Did John McCain throw the ultimate Hail-Mary?
Call it what you will. Brilliant. A ploy. Patriotic. Gimmicky. All describe John McCain's announcement to suspend his campaign and put the debate on hold in light of the nation's financial crisis. Or in light of his campaign's crisis -- depending on your point of view.
The one thing that John McCain did today with this action is change the conversation.
It sure wasn't going in his direction anyway. Poll numbers have dipped. The public is blaming the GOP for the financial meltdown. Questions about Sarah Palin being shielded from the press have turned in to rants from reporters for access. Tonight's sneak preview of Palin's interview with Katie Couric wasn't all-star material. And McCain couldn't get his campaign manager extracted from the Fannie Mae and Freddy Mac disaster.
Not even Biden
Media buys weren't doing it. New initiatives and announcements weren't doing it. Attacks on his opponent weren't doing it. Even a treasure trove of Joe Biden gaffes couldn't do it.
In one week Biden said his helicopter was forced down over Afghanistan -- not due to hostile action but because of snow (he forgot to mention that). He also said that Franklin Delano Roosevelt went on TV back in 1929 to discuss the stock market crash (uh, no TV back then) and that he and Obama were not for clean coal (oops, Obama is for clean coal).
The offshoot of these gift-wrapped foibles? Nada. Zero. Snoozeville.
Let's get radical
Nothing was getting through. Time to change the channel.
How about thinking outside of the playbook? What could be wacky enough to work? At this late stage in the game -- how about suspending the campaign? It sounds crazy enough. And that's what was done. Suspend the campaign. Cancel Letterman (he was to appear tonight). Head back to Washington. Get to work. "Country first."
Whether or not it's a ploy -- it all depends on your point of view. David Letterman thinks it "smells."
"This is not the John McCain I know, by God," Letterman told his audience after the last-minute cancellation. "It makes me believe that something is going haywire with the campaign. I don’t know. Somebody’s gotten to him and somebody said, “You know what, blow Letterman off. He’s a lightweight.”"
The debate may still go on. It depends on what happens tomorrow.
This just may be John McCain's third Hail Mary in two months. The Paris Hilton commercial (casting Obama a Hollywood celeb) was called a Hail Mary. The selection of Sarah Palin was called a Hail Mary. And both of these events were greeted by skepticism before they were called astute -- at least by many pundits.

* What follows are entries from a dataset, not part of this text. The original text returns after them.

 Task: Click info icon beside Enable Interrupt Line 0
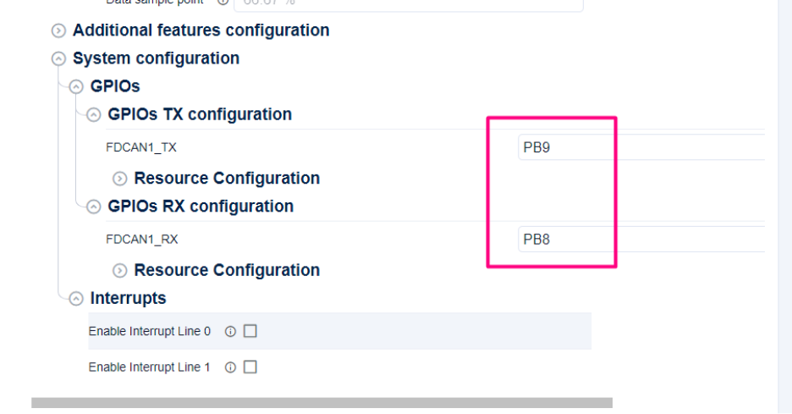point(229,332)
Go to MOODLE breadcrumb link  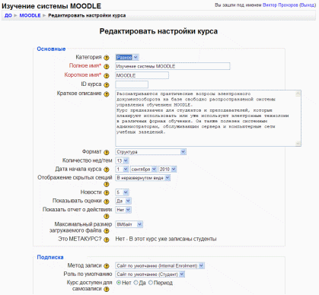tap(30, 15)
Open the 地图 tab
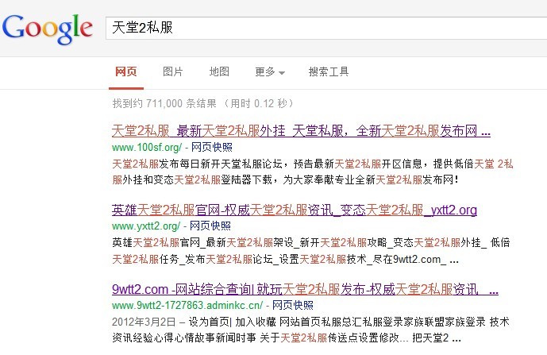Image resolution: width=547 pixels, height=355 pixels. 219,71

More importantly they accomplished the goal of changing the conversation.
McCain was able to go on offense after the Hilton commercial. All the talk turned into Obama being a celebrity and "was he ready to lead?"
By selecting Sarah Palin, any hope of an extended post-convention Obama love-fest was derailed.
Both moves were game-changers.
And now, suspending the campaign and nixxing the debate may be the ultimate one.
The whole thing gets even more interesting. In a news conference this afternoon to announce the suspension of his campaign, McCain said the President needed to reach out to both candidates.
“I am calling on the president to convene a meeting with the leadership of both houses of Congress, including Sen. Obama and myself,” said McCain. “It is time for both parties to come together to solve this problem.”
The Obama campaign announced tonight that the President had indeed called the Democratic nominee and invited him to a meeting tomorrow. Obama couldn't turn it down.
"Senator Obama has been working all week with leaders in Congress, Secretary Paulson ,and Chairman Bernanke to improve this proposal, and he has said that he will continue to work in a bipartisan spirit and do whatever is necessary to come up with a final solution," Obama spokesman Bill Burton said.
Obama had to go. And Obama, through Burton, reiterated his call that the debate go on tomorrow night. But it does look like he's following John McCain.
End result? As the late, great Tim Russert would say, "It's too early to call."